The start command will assemble your site into the _site folder and then serve it to your default browser. You can copy this file to another server if you like, but don't edit any of these files in this folder directly – the next time the framework runs an update, it will overwrite any chages you've made.

In order to get the most out of the framework, it's worth familiarizing yourself with the basics of the tools it's built with. The documentation of all of these tools is excellent and should get you up to speed quickly:

In the meantime, here's a quick rundown of the framework's basic operations:

##Updating Data This is the start of the Content First Prototyping flow. Your structured data (product catalogues, personnel directories, event feeds, navigation, etc.) lives in the _data.xlsx, located in the _data file in the root directory. As you add rows to these sheets and save the document, your pages and site structure will be updated automatically.

During the initial build and at each save, Gulp processes your _data.xlsx sheets into JSON. The Jekyll Data Pages Generator then takes selected JSON arrays and processes them into pages (these pages are specified in the "Page Generator Settings" section of your _config.yml file).
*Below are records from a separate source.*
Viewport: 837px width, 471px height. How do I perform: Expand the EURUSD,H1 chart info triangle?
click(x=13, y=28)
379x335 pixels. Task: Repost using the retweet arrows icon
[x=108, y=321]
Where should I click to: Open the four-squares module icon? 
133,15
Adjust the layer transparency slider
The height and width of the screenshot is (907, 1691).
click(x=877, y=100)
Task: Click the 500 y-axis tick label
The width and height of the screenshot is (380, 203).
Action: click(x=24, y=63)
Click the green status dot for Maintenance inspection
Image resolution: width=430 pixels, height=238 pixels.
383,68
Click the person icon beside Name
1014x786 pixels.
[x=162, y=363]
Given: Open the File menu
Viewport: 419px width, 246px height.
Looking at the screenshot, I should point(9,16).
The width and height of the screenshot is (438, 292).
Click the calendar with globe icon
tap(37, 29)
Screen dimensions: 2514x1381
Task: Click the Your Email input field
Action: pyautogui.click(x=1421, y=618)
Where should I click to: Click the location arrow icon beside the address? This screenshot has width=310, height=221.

You can add page or JSON data elements to your page templates by using Jekyll's page.variables and site.data.variables. Adding new sheets will automatically create a new JSON for that sheet. In order to process the new sheet into a set of pages, be sure to add it to the "Page Generator Settings" in _config.yml.

##Updating Structure Pages, links, menus, and overall site structure is assembled by Jekyll. For each page you want to create, you'll tell Jekyll on which content to wrap in which template(s), and with which includes (if any). Each time you make a change to a template, markdown file, or include, your pages, site, and structure will be automatically updated and reloaded.

Be sure to check out the Jekyll documentation for a full rundown of how to create custom templates and structure.

##Updating Style All of the style and responsive behaviors in the framework are handled by the Foundation front-end framework. You can adjust Foundation's styles in the _settings.scss file (in the SCSS folder), or add your own styles either in CSS or SASS in the custom-styles.scss file (also in the SCSS file).

It can be tempting to simply write all your own styles here, but do check out the Foundation docs to make sure you're not duplicating something Foundation already does. Their style system is both tighly written and very flexible – and they already provide many of the basic elements you'll need.